A Study on the Tribological Behavior of Molybdenum Disulfide Particles as Additives

Abstract

Molybdenum disulfide (MoS2) is used as a solid lubricant and is well known for its tribological behavior (friction and wear). The tribological properties of the lubricating oil–MoS2 nanoparticles mixture in different conditions of friction are studied using a four-ball tribometer, and the operating conditions of the four balls when immersed can be modeled. The current paper presents a calculating method for the critical sliding velocity (ωcr) and friction maximum torque (Mfmax) depending on the temperature (T) from the contact areas, obviously demonstrating low tribological performances. The film composition formed by friction, the topography, and the morphology of the particles and the friction-and-wear tracks of the balls following experiments using contact surfaces are analyzed and investigated by X-ray photoelectron spectroscopy (XPS), scanning electron microscopy (SEM), and transmission electron microscope (TEM). XPS and SEM show that nanoparticles by deposition form a protective and lubricating layer of MoS3, which allows for an increase in the friction pair’s load capacity. MoS2 nanoparticles (n-MoS2 of ~40 nm in diameter) compared to the common (commercial) MoS2 particles (c-MoS2 of ~1.5 μm in diameter) presented lower friction coefficients and higher wear-resistance values, due to the protective-layer microstructure as an intermediate lubricant between the contact surfaces.
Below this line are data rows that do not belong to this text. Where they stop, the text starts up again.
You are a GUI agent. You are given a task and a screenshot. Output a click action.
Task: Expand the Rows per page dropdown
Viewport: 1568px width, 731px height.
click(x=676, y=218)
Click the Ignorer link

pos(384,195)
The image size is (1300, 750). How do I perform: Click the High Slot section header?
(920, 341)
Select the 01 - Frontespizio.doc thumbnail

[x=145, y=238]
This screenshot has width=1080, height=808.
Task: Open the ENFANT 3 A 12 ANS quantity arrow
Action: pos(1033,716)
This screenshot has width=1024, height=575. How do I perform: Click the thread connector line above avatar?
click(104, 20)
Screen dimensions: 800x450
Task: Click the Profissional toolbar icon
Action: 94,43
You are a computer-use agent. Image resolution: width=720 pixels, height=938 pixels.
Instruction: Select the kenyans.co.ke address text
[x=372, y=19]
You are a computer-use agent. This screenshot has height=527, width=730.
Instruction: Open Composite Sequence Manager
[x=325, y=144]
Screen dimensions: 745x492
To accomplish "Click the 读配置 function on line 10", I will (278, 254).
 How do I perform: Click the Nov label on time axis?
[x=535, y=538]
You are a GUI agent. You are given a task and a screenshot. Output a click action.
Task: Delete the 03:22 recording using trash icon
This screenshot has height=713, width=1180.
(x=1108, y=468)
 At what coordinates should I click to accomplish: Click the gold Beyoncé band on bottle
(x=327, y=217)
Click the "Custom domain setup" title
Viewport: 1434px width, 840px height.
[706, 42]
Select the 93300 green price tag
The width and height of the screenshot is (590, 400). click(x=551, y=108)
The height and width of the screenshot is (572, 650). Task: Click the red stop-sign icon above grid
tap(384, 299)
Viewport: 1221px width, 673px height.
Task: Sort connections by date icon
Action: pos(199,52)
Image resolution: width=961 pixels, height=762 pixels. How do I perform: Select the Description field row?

Therefore, the present paper reports the tribological properties of the lubricating oil with n-MoS2 as an additive compared to the c-MoS2, and by the application of the friction modeling theory using a Couette flow, it was possible to calculate the temperature, T, when the friction torque, Mf, was at its maximum, the basis on which the value of its sliding velocity, ω, was obtained corresponding to the contact areas of the four-ball system.